Basse vitupère la montée en puissance d'une "France qui jouit au bras de Valeurs Actuelles". Il alerte sur un Jean-Luc Mélenchon expert en "retournements de vestes les plus aboutis". Il s'emporte contre une "bourgeoisie" nationale qui s'est érigée en "noblesse d'État". Mais, par-dessus tout, il pointe et s'insurge contre la "fange" médiatique et ses ravages.
De toutes les qualités du livre, c'est peut-être celle qui est la plus incisive, la plus tragiquement vraie. Celle qui lui vaudra sans doute un lot d'injustes et durables inimitiés. Sur le pouvoir des médias, devenu parfois plus de nuisance que d'information, le Flâneur révolté n'y va pas de main morte. Fustigeant les "clowns en tenue de soirée", les amateurs de "notoriété en carton-pâte" qui peuplent les plateaux des chaînes dites "d'information", il constate, effaré : "Notre pays avait choisi de s'épanouir sur les cimes d'une très haute vulgarité. Une immense bauge collective dont on ne sait plus très bien jusqu'où cette baraque médiatique précipitera la société française." Et d'asséner, enseignement fatal, regret décisif, comment et pourquoi François Hollande s'y est mal pris : "Il aurait suffi que ce président méprise la vie médiatique pour que les Français finissent par l'aimer."
Pierre-Louis Basse a la tendresse rugueuse, la loyauté exigeante, et l'exaspération rarement clémente. Ce qui fait mouche, ce qui touche d'emblée, et ce qui transporte le lecteur d'un bout à l'autre du récit, c'est l'aisance et la vivacité, la drôlerie ou la gravité avec lesquels il relate ses mésaventures à répétitions, ses maigres succès, ses innombrables colères, rentrées ou exprimées. Mieux qu'un livre de souvenirs réussi, le Flâneur de l'Élysée tient du reportage inédit, in vivo, de l'autre côté du miroir de la présidence.

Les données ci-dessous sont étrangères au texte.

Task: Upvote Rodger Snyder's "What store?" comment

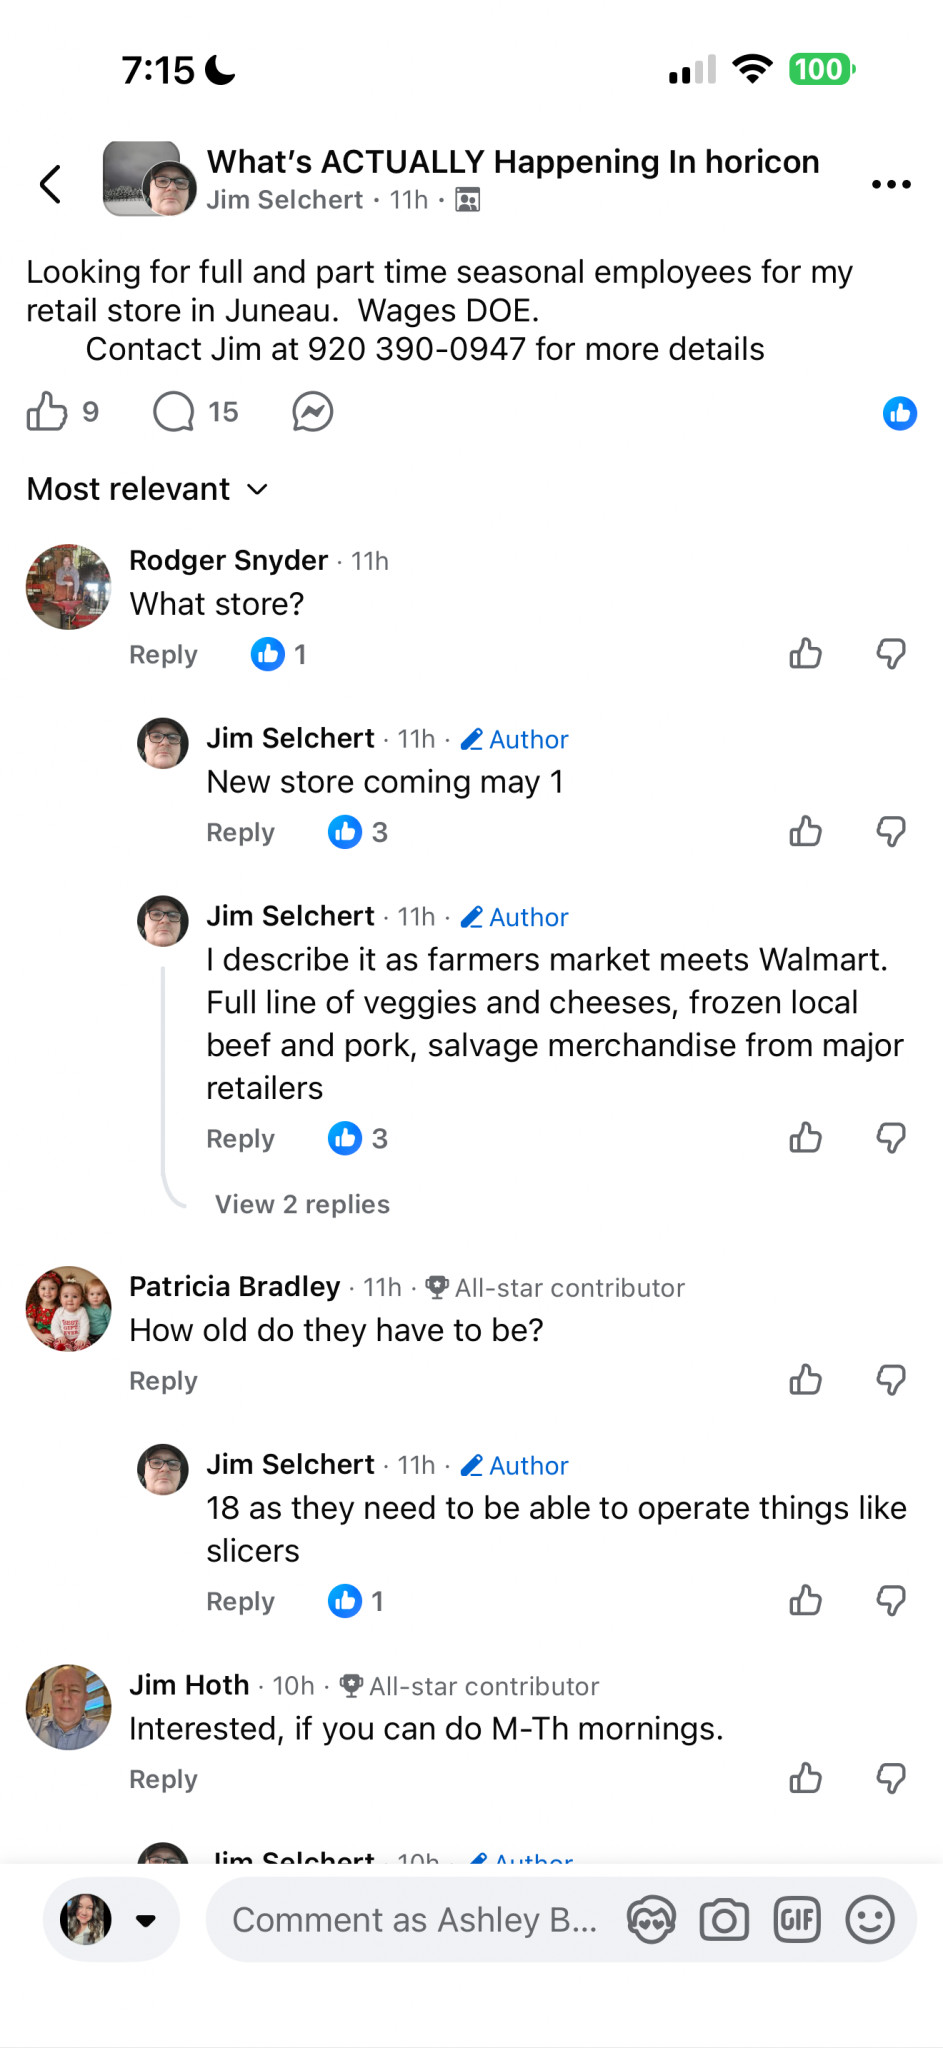Action: 805,654
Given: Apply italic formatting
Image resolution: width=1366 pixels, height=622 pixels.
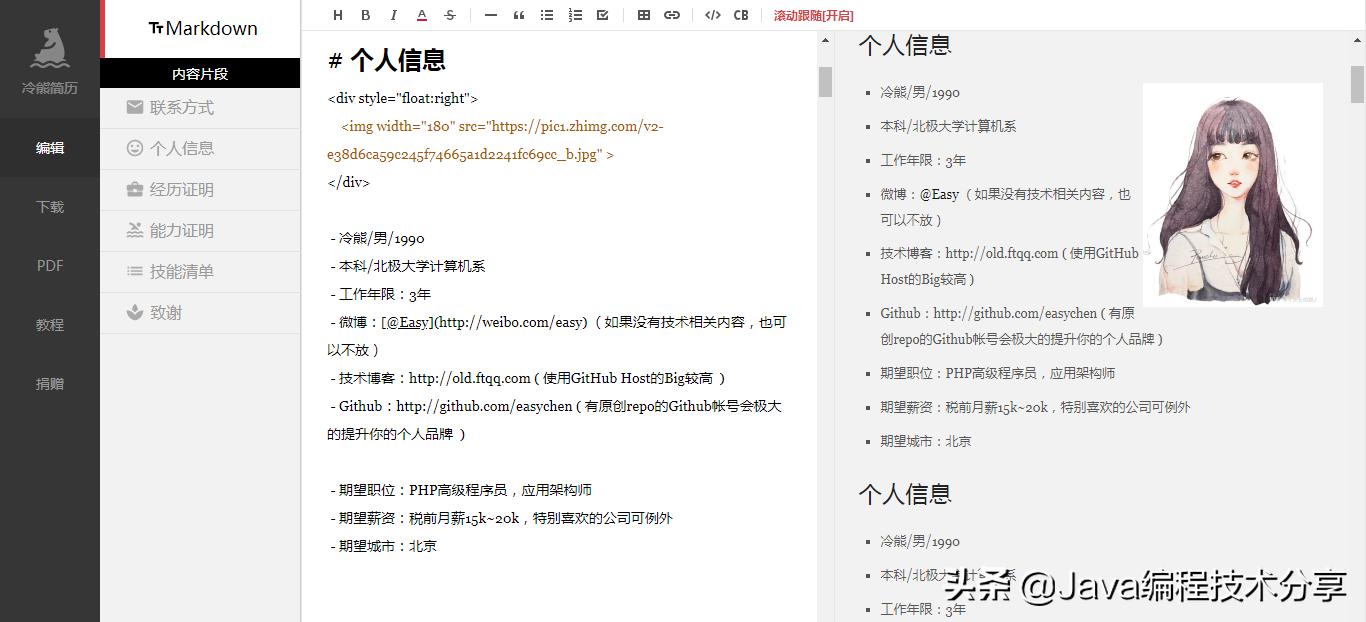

On pensait avoir tout vu et tout lu de l'énergie révoltée, du courroux chaleureux et de la poésie rédemptrice qui font, depuis longtemps, le talent et l'originalité de Basse. Erreur. Faute. Carton jaune! Nous étions loin du compte. Car c'est là, en goguette miraculeuse dans la tapisserie présidentielle, qu'il se surpasse, en presque trois cents pages à la fois hargneuses et tendres, lucides et hallucinées, emportées ou cocasses.
S'il lui est souvent arrivé de douter, s'il a connu, plus qu'à son tour, l'angoisse du conseiller au moment de rendre "sa copie", qu'il se rassure, ce Flâneur de l'Élysée est son plus beau, son plus juste, son plus émouvant et indispensable discours.